Diagnosis considered for coverage:
  • PsO: Indicated for the treatment of moderate to severe plaque psoriasis in adult patients who are candidates for systemic therapy or phototherapy
Coverage Criteria:

For diagnosis of PsO:

  • Diagnosis of moderate to severe plaque psoriasis; AND
  • One of the following:
    • At least 3% body surface area involvement 
    • Severe scalp psoriasis 
    • Palmoplantar (i.e., palms, soles), facial, or genital involvement; AND
  • Minimum duration of a 4-week trial and failure, contraindication, or intolerance to one of the following topical therapies:
    • corticosteroids (e.g., betamethasone, clobetasol) 
    • vitamin D analogs (e.g., calcitriol, calcipotriene) 
    • tazarotene 
    • calcineurin inhibitors (e.g., tacrolimus, pimecrolimus) 
    • anthralin 
    • coal tar; AND
  • Prescribed by or in consultation with a dermatologist; AND
  • Both of the following:
    • Trial and failure, contraindication, or intolerance to TWO of the following:
      • Cimzia (certolizumab pegol) 
      • Enbrel (etanercept) 
      • Humira (adalimumab), Amjevita, Cyltezo, Hyrimoz, or Brand Adalimumab-adaz 
      • Skyrizi (risankizumab) 
      • Stelara (ustekinumab) 
      • Tremfya (guselkumab); AND
    • Trial and failure, contraindication, or intolerance to Taltz (ixekizumab)
Reauthorization Criteria:

For diagnosis of PsO:

  • Patient demonstrates positive clinical response to therapy as evidenced by ONE of the following:
    • Reduction of the body surface area (BSA) involvement from baseline 
    • Improvement in symptoms (e.g., pruritus, inflammation) from baseline 
Dosing:

PsO:

  • 320 mg (given as 2 subcutaneous injections of 160 mg each) at Weeks 0, 4, 8, 12, and 16, then every 8 weeks thereafter
  • For patients weighing ≥ 120 kg, consider a dosage of 320 mg every 4 weeks after Week 16
Coverage Duration: 
  • Initial: 6 months
  • Reauthorization: 1 year
Authorization is not covered for the following:

The use of this drug for indications not listed in this policy does not meet the coverage criteria established by the Western Health Advantage (WHA) Pharmacy and Therapeutics (P&T) Committee.

Additional Information:
  • Evaluate patients for tuberculosis (TB) infection prior to initiating treatment with BIMZELX 
  • Test liver enzymes, alkaline phosphatase and bilirubin prior to initiating treatment with BIMZELX 
  • Complete all age-appropriate vaccinations as recommended by current immunization guidelines 
Policy Updates:
  • 3/1/2024 – New policy approved by WHA P&T Committee. (P&T, 2/20/2024)
References:
  • Bimzelx Prescribing Information.
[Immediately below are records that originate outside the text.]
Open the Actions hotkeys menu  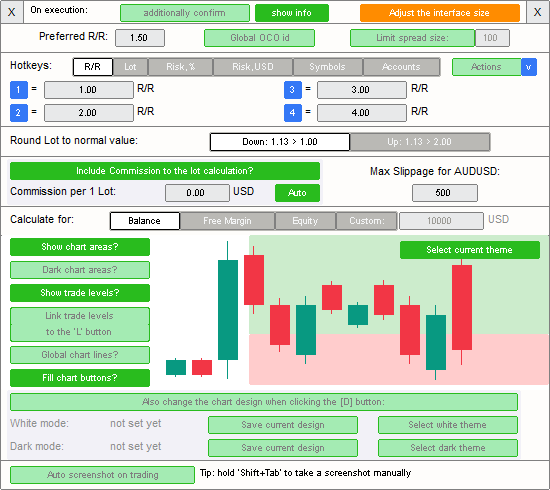(487, 67)
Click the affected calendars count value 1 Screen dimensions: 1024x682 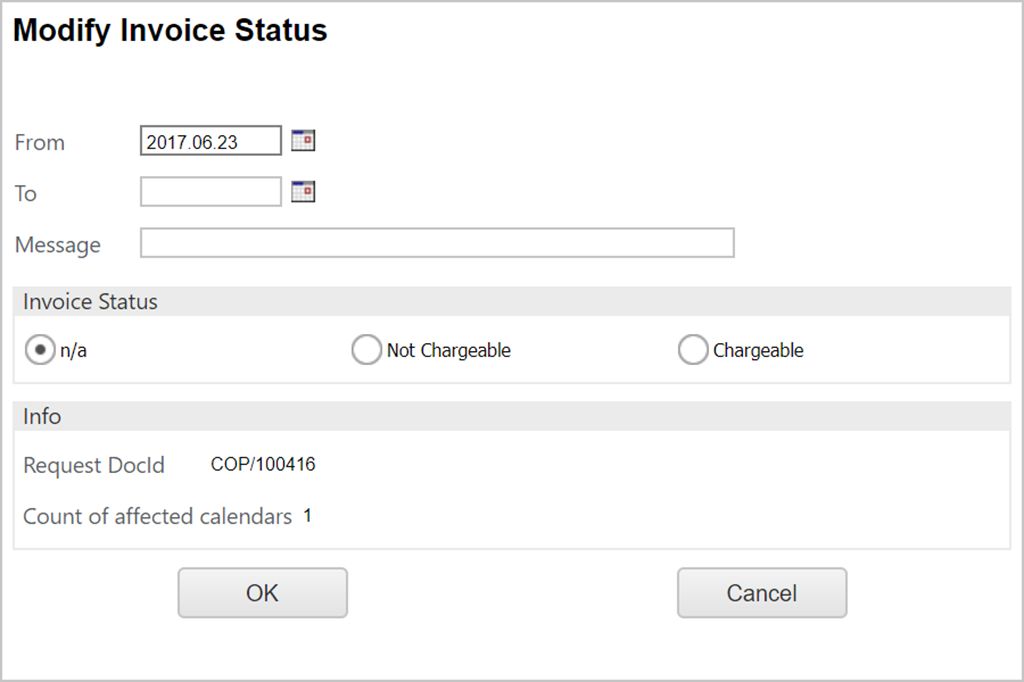pyautogui.click(x=308, y=516)
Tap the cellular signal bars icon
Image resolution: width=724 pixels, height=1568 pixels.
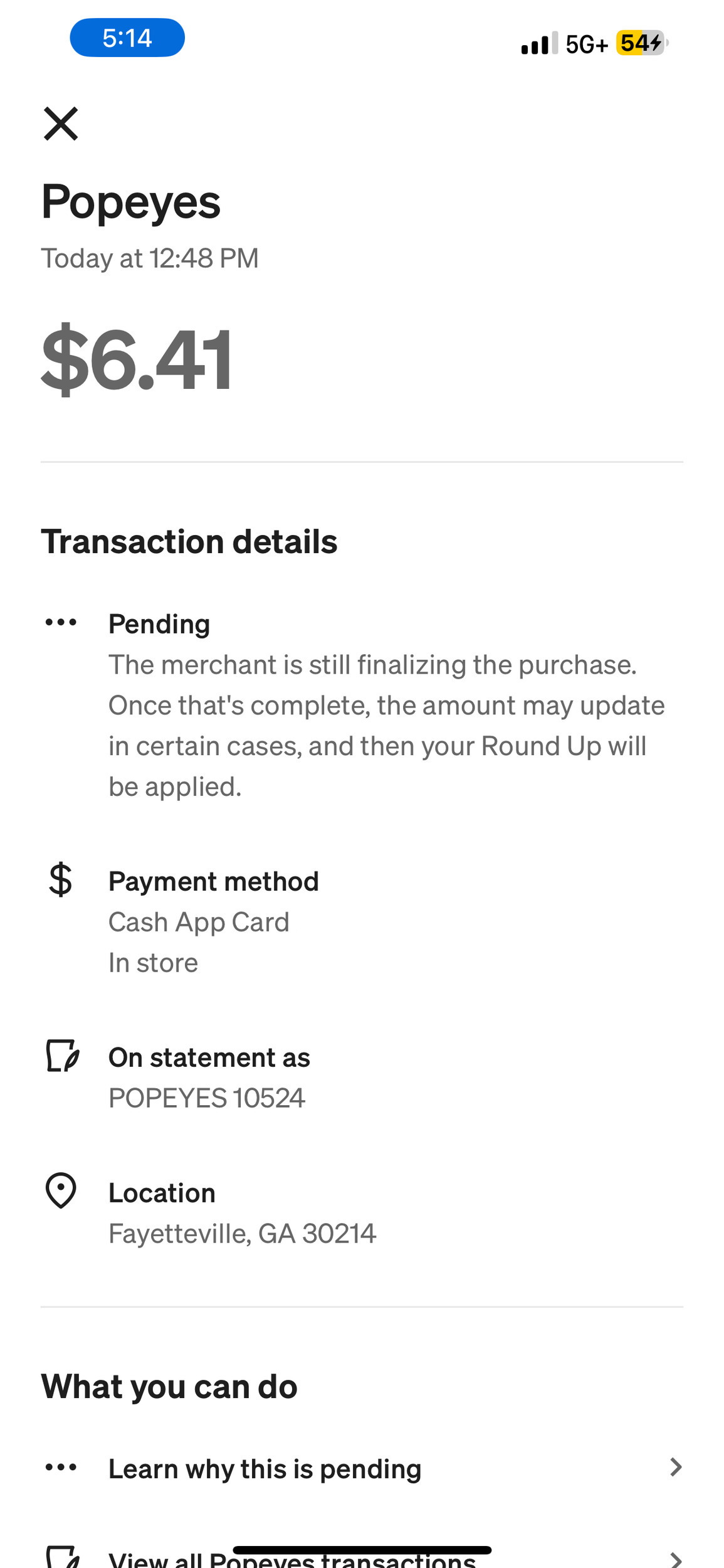point(539,43)
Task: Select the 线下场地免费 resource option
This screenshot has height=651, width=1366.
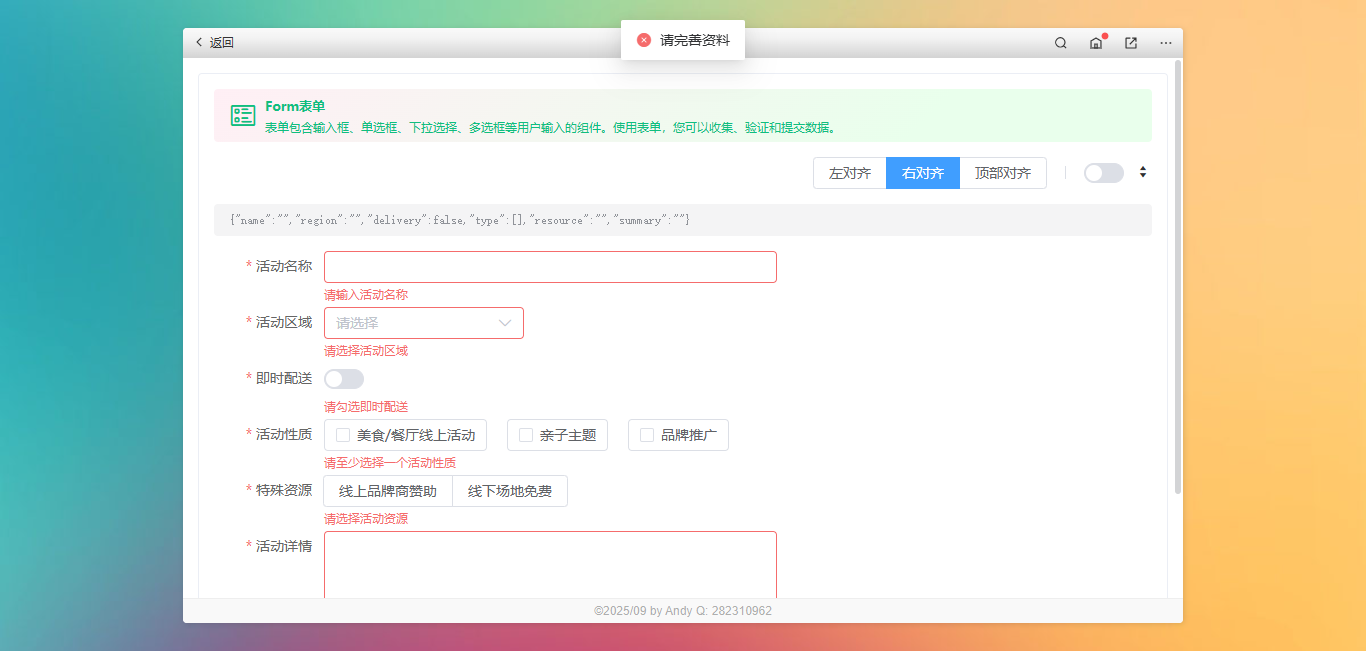Action: click(510, 491)
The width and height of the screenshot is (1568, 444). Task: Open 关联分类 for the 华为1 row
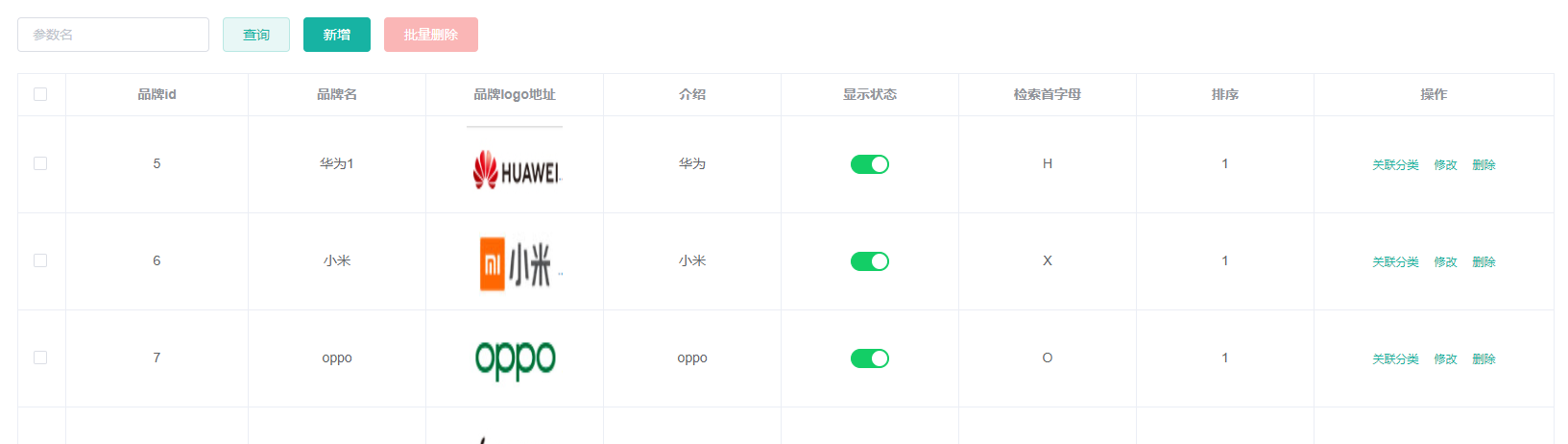(1395, 165)
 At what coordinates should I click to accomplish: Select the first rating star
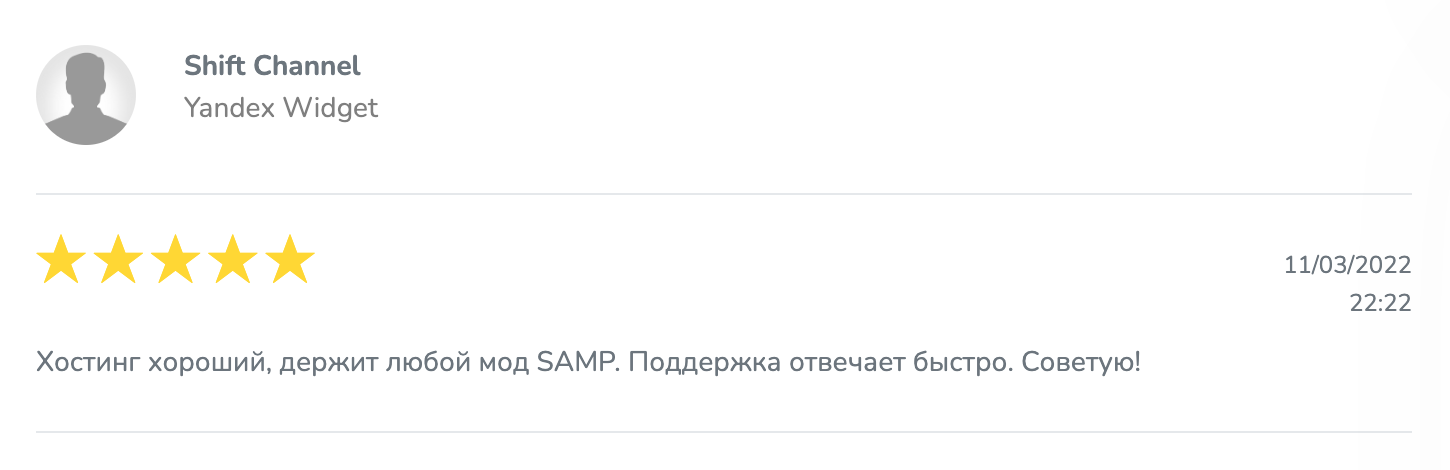[61, 260]
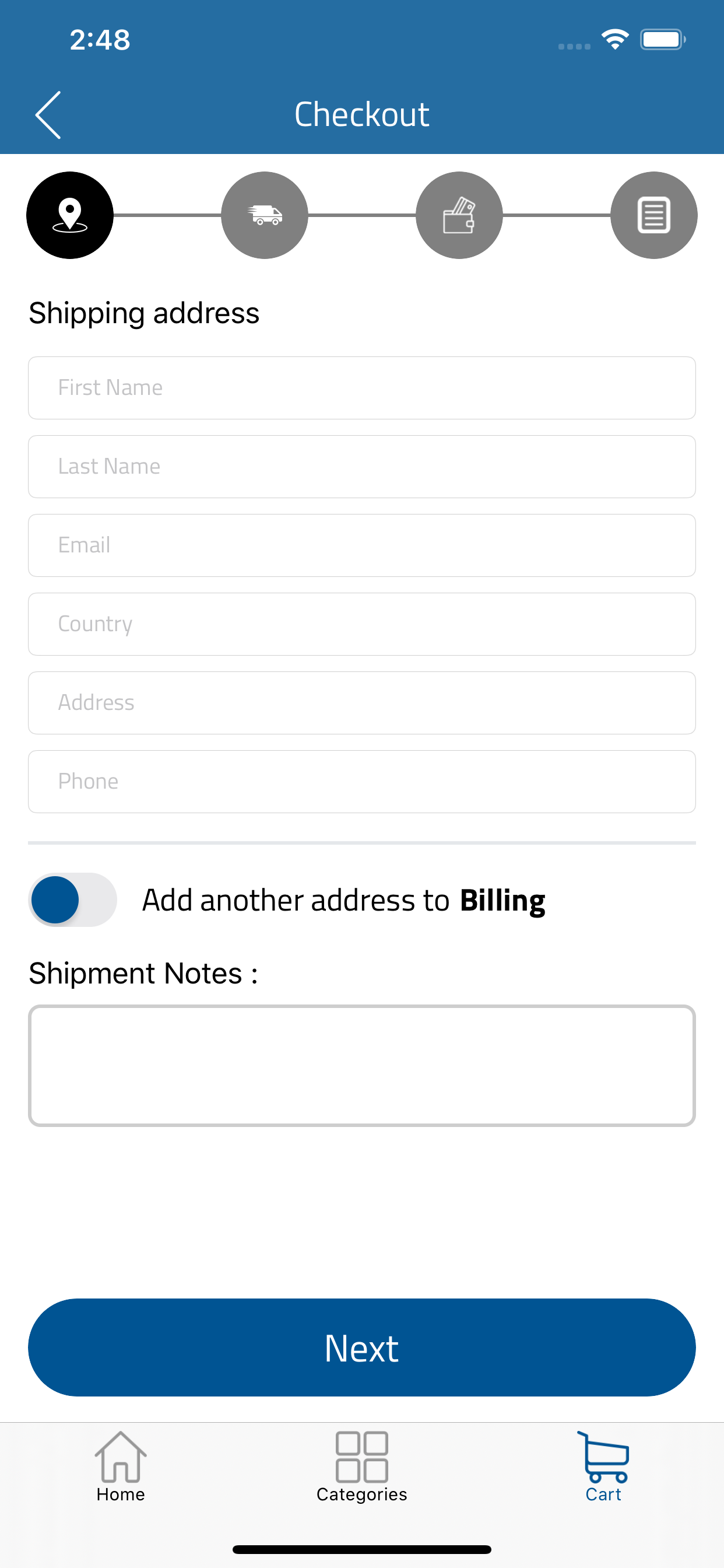Select the shipping address step icon

tap(69, 215)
UCB, Inc. Smyrna, GA. October 2023. 
  • Menter A, Strober BE, Kaplan DH, et al. Joint AAD-NPF guidelines of care for the management and treatment of psoriasis with biologics. J Am Acad Dermatol 2019; 80:1029-72. 
  • Elmets CA, Korman NJ, Farley Prater E, et al. Joint AAD-NPF guidelines of care for the management and treatment of psoriasis with topical therapy and alternative medicine modalities for psoriasis severity measures. J Am Acad Dermatol 2021; 84:432-70.